Gerking began teaching in fourth and sixth grade classrooms at Chief Leschi in 2005.
“It was a little rough at the beginning, and I told everyone it would take about five years to see what the outcome would be,” Gerking said. “You have some kids that are really open to it and some that are a little resistant, but you go up there and teach and do your best.”
It was a little rough at the beginning and I told everyone it would take about five years to see what the outcome would be,” Gerking said. “You have some kids that are really open to it and some that are a little resistant, but you go up there and teach and do your best.
The classes teach students about decision making, anger management and bullying prevention, among other topics.
“One of the goals is for kids to see an officer in a different light than they normally do,” Gerking said. “(The classes) not only teach kids all these different lessons, but to also see officers differently.”
After a few years of taking students on field trips, playing kickball with them and inviting guest speakers to class, Gerking started a summer camp for his students at a property in Graham.
“(The students) wanted to all go camping after being at the school for two years,” Gerking said. “We went up (to the property) and said, ‘This is it.’ That’s how we started the camp.”
That first year of camp, there were 22 campers. Last year, there were about 130 campers. The camp is now coming up on its 10th anniversary this summer. Seventh- through ninth-graders attend for three weeks, with fourth- through sixth-graders coming for one week. They have discussions, go canoeing and partake in other activities with tribal culture woven in.
130 students at last year’s summer camp
Gerking often gets to see his students grow up through the camp and come back as counselors.
“I’m in touch with a lot of them,” he said.
Herrera said the community has really improved over the years due to Gerking’s work and the summer camp program.
“It gives them alternative things to do in the summer when school’s not in,” he said.
Herrera, a 20-year U.S. Army veteran, is commander of the VFW Post 2224 in Puyallup. The post recognized Gerking as its 2016-2017 Police Officer of the Year.
“We’re looking for someone who does above and beyond. The things he’s been doing are outside the box,” Herrera said. “I intimately know what he’s done and the kids’ lives he’s changed.”
We’re looking for someone who does above and beyond. The things he’s been doing are outside the box. I intimately know what he’s done and the kids’ lives he’s changed.
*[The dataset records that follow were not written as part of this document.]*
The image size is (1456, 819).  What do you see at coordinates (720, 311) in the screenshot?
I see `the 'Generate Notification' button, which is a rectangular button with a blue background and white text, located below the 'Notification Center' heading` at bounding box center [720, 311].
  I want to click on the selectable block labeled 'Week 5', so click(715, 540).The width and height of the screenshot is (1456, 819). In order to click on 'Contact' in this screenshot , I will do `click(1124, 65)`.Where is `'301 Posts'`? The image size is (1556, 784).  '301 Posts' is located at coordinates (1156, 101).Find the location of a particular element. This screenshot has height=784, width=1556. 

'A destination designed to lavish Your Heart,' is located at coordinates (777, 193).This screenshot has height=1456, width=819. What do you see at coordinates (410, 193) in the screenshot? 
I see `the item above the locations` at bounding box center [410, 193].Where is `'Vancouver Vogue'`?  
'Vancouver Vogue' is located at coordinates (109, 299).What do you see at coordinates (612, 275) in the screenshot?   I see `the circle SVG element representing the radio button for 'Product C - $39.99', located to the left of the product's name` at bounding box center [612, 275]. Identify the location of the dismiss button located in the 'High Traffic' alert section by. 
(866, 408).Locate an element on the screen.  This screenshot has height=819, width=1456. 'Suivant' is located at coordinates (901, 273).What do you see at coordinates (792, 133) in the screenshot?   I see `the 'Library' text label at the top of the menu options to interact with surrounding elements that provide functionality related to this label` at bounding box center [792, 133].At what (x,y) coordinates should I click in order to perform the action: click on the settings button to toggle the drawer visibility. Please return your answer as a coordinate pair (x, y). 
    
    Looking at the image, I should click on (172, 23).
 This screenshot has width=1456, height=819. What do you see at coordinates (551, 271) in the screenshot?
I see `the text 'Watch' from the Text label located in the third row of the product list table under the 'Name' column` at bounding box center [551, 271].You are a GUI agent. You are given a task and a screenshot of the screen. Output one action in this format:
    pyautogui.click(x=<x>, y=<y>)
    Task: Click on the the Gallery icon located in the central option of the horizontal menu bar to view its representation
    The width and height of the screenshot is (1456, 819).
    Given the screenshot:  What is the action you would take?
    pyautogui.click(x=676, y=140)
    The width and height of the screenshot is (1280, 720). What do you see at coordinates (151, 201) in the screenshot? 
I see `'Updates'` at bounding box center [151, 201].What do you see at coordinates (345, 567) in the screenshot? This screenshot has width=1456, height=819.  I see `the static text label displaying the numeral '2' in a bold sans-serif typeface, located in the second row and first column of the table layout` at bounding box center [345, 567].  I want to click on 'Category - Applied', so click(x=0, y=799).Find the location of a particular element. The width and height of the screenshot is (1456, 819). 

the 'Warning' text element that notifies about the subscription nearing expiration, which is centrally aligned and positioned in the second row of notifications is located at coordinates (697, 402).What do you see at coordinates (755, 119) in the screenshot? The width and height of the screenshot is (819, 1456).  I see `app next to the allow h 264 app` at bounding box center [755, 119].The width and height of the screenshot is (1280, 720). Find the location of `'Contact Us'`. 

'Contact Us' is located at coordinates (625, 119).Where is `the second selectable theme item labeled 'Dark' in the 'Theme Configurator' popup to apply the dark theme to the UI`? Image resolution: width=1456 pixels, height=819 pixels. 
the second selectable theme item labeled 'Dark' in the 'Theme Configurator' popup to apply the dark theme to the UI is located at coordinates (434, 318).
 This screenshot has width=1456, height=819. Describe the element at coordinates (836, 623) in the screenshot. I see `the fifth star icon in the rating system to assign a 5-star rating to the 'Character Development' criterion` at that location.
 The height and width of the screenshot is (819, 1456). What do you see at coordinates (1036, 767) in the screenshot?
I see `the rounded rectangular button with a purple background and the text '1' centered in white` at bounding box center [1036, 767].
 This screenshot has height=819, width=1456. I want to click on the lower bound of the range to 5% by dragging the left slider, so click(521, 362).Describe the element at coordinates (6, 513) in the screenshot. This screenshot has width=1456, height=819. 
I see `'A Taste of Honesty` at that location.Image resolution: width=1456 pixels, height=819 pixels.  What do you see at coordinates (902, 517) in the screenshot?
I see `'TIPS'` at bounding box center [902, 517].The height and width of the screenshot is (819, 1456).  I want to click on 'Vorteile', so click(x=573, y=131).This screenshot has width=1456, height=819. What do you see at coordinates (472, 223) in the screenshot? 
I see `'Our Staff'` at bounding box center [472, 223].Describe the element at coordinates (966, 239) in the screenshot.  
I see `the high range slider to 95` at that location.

In 2013, Gerking was one of six officers from around the country to visit the White House and sit next to former President Barack Obama to talk about community policing and the needs of police officers around the country.
Now, Gerking lives in Federal Way with his wife and has three children. He continues to serve his community and the kids in it with the G.R.E.A.T. program and its annual summer camp.
“The main goal is to improve the life of the kids who go,”Gerking said. “Maybe for some of them it’s just a safe place to be for three weeks ...The bottom line is that the kids are safe. They’re looking for something to belong to, and that’s what we give them.”